▸ **What is needed**
Show, in full, each line of the data that contains "magnifier".

▸ **Material for this exercise**
________

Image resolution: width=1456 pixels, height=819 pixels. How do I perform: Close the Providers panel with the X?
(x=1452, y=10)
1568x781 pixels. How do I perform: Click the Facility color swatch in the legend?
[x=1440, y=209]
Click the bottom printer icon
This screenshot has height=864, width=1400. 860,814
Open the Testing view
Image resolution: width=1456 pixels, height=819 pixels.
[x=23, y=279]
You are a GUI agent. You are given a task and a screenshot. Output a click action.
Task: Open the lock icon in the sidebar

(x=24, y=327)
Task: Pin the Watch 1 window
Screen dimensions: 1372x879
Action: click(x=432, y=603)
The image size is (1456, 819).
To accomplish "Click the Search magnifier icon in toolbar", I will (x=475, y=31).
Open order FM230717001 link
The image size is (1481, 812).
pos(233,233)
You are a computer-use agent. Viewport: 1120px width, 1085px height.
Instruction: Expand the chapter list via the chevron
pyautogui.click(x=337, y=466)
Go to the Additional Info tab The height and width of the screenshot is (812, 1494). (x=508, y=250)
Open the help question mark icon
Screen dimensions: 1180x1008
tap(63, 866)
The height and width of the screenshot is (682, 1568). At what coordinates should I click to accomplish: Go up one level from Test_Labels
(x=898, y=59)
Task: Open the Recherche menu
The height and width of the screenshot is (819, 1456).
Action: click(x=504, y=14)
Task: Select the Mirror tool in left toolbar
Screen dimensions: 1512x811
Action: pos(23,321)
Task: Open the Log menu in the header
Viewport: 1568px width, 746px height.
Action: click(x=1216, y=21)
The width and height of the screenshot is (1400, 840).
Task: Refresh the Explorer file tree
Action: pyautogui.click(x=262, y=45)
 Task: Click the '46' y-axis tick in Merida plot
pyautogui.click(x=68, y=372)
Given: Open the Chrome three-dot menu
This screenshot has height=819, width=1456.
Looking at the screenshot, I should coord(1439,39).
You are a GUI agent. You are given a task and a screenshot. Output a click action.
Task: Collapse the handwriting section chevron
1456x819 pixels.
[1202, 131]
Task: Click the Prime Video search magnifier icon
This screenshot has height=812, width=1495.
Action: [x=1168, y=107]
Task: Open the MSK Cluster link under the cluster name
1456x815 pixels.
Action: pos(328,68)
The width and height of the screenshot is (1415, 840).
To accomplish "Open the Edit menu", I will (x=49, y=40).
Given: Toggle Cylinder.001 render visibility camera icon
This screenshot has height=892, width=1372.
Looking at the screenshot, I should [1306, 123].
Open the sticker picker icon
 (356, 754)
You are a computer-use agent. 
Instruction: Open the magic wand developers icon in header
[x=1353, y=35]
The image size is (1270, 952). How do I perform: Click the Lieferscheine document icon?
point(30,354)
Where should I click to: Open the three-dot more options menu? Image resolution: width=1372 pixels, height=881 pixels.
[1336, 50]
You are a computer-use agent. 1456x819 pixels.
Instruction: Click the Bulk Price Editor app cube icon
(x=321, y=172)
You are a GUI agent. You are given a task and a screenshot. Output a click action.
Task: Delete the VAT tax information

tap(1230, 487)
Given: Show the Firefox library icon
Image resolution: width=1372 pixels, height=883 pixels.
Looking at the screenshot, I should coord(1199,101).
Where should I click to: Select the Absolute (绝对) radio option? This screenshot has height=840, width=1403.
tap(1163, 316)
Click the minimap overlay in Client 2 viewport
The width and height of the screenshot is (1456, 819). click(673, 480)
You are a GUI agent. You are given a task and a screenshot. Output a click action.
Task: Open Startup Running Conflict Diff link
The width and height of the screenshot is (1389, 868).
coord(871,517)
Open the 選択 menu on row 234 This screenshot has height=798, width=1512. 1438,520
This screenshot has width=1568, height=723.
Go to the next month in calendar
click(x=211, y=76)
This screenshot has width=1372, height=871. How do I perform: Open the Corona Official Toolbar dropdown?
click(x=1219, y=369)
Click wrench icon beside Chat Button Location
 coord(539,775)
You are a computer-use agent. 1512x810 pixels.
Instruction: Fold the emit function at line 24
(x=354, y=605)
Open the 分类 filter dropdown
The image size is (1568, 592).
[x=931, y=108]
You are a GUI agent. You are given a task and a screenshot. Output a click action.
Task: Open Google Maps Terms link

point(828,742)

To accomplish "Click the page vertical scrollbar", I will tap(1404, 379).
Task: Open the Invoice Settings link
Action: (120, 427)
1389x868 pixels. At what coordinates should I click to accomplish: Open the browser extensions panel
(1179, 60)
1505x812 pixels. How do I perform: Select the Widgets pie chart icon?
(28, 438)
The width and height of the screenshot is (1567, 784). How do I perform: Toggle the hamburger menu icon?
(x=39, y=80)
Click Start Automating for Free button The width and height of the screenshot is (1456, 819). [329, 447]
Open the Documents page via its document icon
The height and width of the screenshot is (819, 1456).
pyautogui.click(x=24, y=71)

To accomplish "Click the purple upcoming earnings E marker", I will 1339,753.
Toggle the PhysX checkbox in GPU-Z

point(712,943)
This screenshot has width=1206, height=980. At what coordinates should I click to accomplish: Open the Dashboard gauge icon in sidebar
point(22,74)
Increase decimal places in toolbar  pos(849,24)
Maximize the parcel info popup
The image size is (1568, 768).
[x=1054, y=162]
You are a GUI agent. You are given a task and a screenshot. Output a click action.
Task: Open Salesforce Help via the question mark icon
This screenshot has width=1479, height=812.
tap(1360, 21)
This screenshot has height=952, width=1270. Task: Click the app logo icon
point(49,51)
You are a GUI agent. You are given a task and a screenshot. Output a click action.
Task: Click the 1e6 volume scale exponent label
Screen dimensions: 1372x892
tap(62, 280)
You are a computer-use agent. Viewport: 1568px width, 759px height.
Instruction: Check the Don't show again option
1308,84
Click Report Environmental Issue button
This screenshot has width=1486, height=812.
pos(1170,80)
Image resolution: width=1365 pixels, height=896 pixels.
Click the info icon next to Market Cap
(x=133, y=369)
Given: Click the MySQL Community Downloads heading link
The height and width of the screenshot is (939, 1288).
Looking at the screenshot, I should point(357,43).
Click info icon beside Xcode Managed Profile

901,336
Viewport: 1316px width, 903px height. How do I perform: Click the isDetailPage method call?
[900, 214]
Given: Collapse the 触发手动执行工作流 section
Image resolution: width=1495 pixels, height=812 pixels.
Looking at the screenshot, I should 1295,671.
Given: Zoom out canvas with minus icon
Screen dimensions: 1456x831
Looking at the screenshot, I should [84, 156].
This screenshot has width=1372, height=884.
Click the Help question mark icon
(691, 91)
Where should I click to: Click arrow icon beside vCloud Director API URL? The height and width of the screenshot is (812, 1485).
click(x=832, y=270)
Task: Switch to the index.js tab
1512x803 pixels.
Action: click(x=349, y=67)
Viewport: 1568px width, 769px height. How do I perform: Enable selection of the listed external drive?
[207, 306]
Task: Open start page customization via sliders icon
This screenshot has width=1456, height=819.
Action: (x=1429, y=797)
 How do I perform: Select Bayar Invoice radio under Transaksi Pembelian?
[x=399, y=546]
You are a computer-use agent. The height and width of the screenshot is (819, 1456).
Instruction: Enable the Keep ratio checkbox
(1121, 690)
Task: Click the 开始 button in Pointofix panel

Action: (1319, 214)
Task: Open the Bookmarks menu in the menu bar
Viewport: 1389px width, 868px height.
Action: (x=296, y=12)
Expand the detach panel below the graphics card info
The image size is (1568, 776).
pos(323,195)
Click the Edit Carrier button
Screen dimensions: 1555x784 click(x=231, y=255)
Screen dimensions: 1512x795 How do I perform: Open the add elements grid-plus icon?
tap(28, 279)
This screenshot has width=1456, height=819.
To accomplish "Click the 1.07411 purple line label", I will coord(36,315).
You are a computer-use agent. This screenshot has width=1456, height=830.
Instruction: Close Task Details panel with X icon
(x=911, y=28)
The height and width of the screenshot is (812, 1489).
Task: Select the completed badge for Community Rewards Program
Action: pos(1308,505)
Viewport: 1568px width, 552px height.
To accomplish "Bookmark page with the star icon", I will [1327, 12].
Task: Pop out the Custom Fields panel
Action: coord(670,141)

________

▸ **Task result**
To accomplish "Click the Search magnifier icon in toolbar", I will (x=475, y=31).
Task: Click the Prime Video search magnifier icon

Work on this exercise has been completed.